リバ邸とシェアハウスひだまりが考える「シェアハウス」とは。【シェアハウスインタビュー 後編】

リバ邸とシェアハウスひだまりが考える「シェアハウス」とは。【シェアハウスインタビュー 後編】
Pick Up

Sorry, this entry is only available in Japanese. For the sake of viewer convenience, the content is shown below in the alternative language. You may click the link to switch the active language.

「現代の駆け込み寺」として全国に70軒以上のシェアハウスを展開する「リバ邸」。九州と関東をメインに40軒以上のコミュニティ型シェアハウスを展開する「シェアハウスひだまり」。

今回インタビューを行ったのは、リバ邸 代表の片倉 廉さんとシェアハウスひだまり 代表の林田 直大さん。お二方には、今年2月に開催した「シェアハウスサミット in 九州」へ登壇していただきました。

リバ邸とシェアハウスひだまりが初のコラボ。「シェアハウスともだち」と「暮らすホテル」に迫る。【シェアハウスインタビュー 前編】」に引き続き、シェアハウスのあり方や運営のしくみ、今後の展開などについてお聞きしました。

Q. 国内にもいろんなシェアハウスがあると思うんですが、リバ邸やシェアハウスひだまり市場ではそれぞれどのポジションになりますか?

林田:僕たちはコミュニティ重視のシェアハウスかな。

片倉:コンセプト系のシェアハウスかコミュニティ系のシェアハウスか。それでいうと、リバ邸はコミュニティ系のシェアハウスですね。リバ邸それぞれのシェアハウスでコンセプトも違うし、ルールも違う。そのシェアハウスの運営者が決めたコンセプトやルールに共感したメンバーが入居する感じ。

Q. コミュニティ系のシェアハウスにもいくつかタイプがありますか?

片倉:リバ邸は各物件の運営者が「自分がこういうコミュニティを作りたい」「こんな人と一緒に生活をしたい」という主体性を持って運営しています。
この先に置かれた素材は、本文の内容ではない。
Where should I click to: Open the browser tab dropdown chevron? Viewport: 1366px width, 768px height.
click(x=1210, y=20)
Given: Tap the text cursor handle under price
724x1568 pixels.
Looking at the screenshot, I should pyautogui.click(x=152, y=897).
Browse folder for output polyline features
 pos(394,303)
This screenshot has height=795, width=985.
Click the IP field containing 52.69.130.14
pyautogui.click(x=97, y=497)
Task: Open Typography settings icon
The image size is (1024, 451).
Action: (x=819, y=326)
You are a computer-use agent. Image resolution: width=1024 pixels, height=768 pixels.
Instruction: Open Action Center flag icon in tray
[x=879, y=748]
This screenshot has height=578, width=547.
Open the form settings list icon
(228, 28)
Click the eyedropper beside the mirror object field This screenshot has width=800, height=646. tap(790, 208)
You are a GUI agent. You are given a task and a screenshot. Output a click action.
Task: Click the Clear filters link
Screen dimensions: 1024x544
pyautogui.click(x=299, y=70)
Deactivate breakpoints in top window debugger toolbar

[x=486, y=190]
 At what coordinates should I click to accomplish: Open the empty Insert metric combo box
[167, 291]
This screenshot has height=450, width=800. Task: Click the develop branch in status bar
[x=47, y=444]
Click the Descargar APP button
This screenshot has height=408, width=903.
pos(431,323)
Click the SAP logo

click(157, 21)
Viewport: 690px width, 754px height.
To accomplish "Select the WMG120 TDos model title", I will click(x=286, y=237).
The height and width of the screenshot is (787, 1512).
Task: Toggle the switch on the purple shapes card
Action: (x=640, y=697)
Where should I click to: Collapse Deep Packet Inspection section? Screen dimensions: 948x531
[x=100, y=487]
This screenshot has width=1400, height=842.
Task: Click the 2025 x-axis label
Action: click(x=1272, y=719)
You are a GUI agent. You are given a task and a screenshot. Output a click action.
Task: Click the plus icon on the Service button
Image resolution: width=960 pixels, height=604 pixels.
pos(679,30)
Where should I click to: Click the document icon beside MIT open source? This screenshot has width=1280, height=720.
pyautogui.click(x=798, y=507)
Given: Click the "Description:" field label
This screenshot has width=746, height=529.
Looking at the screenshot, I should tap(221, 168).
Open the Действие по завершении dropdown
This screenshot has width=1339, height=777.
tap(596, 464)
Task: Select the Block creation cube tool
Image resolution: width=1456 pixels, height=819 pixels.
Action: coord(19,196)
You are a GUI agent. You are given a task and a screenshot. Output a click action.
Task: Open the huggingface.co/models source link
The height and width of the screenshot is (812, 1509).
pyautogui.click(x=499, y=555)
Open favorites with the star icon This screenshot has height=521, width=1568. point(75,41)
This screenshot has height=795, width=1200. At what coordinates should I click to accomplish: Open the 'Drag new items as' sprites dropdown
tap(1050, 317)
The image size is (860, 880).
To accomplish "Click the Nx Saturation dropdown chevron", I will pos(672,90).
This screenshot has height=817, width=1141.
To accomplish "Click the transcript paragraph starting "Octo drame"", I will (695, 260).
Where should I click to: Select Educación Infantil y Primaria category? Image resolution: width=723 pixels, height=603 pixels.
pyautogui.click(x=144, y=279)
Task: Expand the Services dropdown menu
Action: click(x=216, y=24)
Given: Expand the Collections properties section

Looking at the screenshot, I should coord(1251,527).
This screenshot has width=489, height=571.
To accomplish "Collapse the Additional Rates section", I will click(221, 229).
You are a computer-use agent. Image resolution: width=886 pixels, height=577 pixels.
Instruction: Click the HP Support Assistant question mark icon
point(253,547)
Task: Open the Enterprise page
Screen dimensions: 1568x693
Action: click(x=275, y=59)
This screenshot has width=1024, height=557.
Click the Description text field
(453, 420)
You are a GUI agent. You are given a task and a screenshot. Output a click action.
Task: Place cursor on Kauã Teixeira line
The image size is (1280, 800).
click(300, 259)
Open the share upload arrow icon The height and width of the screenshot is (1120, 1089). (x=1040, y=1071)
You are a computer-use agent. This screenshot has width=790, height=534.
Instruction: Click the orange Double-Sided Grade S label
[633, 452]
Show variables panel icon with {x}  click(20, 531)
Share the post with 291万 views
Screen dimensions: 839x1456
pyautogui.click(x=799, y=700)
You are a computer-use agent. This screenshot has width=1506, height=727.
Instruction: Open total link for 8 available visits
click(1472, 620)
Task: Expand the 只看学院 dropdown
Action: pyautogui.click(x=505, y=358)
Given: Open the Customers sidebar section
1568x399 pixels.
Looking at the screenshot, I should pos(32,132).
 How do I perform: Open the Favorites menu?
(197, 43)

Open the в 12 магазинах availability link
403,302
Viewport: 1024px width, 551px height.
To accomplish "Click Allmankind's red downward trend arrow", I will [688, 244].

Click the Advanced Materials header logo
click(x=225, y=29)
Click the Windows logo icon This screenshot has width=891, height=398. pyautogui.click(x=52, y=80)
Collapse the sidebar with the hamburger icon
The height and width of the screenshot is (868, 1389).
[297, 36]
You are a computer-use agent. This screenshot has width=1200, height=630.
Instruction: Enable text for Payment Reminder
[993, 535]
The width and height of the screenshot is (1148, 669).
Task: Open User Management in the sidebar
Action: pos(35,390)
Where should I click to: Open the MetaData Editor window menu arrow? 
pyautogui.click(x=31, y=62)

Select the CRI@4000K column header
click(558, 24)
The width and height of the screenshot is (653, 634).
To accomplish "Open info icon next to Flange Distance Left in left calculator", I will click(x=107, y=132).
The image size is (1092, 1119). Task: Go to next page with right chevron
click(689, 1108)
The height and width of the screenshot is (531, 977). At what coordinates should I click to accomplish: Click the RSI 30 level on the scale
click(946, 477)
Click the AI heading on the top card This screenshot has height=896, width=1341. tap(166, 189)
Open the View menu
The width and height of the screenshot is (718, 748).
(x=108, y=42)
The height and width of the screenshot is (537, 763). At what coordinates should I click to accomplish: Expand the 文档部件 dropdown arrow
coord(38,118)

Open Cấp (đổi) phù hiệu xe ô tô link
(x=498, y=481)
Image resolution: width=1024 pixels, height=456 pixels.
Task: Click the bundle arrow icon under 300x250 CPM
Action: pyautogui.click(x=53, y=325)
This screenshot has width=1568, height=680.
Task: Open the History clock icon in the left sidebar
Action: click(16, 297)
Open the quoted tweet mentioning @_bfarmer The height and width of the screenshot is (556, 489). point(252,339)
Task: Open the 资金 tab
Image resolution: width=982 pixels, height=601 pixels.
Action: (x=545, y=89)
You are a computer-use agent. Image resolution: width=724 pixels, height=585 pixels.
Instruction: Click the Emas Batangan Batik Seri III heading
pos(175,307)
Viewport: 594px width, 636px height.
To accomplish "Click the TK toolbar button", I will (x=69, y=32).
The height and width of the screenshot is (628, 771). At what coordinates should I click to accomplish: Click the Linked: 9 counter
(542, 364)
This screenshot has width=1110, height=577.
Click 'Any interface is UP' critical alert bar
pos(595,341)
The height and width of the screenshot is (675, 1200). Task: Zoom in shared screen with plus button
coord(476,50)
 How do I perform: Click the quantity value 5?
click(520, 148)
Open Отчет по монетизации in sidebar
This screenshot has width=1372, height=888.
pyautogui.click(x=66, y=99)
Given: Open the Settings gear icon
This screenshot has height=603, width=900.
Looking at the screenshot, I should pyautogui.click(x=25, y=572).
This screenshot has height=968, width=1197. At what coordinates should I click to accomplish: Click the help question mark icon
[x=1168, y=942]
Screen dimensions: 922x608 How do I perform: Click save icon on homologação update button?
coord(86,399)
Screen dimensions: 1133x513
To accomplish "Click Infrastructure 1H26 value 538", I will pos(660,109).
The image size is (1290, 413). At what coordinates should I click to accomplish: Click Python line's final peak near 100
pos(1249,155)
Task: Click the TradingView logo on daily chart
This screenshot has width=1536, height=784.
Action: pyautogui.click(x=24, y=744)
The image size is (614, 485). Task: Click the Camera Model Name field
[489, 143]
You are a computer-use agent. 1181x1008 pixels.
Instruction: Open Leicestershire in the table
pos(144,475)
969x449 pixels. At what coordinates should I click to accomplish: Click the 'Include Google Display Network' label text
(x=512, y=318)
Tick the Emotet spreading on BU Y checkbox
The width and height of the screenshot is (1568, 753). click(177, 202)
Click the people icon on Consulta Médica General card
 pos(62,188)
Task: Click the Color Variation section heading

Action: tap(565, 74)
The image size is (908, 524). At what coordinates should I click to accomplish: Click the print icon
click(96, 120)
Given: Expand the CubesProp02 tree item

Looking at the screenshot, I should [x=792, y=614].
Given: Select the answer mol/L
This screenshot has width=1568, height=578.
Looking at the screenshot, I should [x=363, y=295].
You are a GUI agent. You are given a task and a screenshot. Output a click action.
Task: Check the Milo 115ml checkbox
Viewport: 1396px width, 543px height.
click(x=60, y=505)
運営者それぞれ思いや考えが違います。そのため、それぞれの物件でシェアハウスの雰囲気も違いますね。スタートアップで働いているメンバーがたくさんいる物件もあれば、多種多様なメンバーがゆるりと集まっている物件もあります。

林田:シェアハウスひだまりはどの物件も同じような雰囲気ですね。実際に住んでみるとそれぞれ若干雰囲気が違うけど、基本的にはそんなに変わりません。管理人が住んでないので、住人がどうしたら自主的に自治していけるか仕組みをずっと考えています。外部の清掃業者ではなく住人たちが住居を維持管理し、ルールも住人たちが作ります。管理しない管理が大切だと思っています。

片倉:サービスの提供者である僕たちが管理すると、せいぜい2件くらいが限界ですよね(笑)。

林田:住人にそれぞれ役割を持たせることが大事なのかなと。自分たちがシェアハウスを作っているという意識や雰囲気を持たせる。こちらが植え付けるわけではないけど、自然と自治意識が芽生えるように。

片倉:ひだまりは自治意識や雰囲気、ルールを大枠で作っている感じですね。リバ邸は小枠で作って、雰囲気やルールは各物件の運営者に依存します。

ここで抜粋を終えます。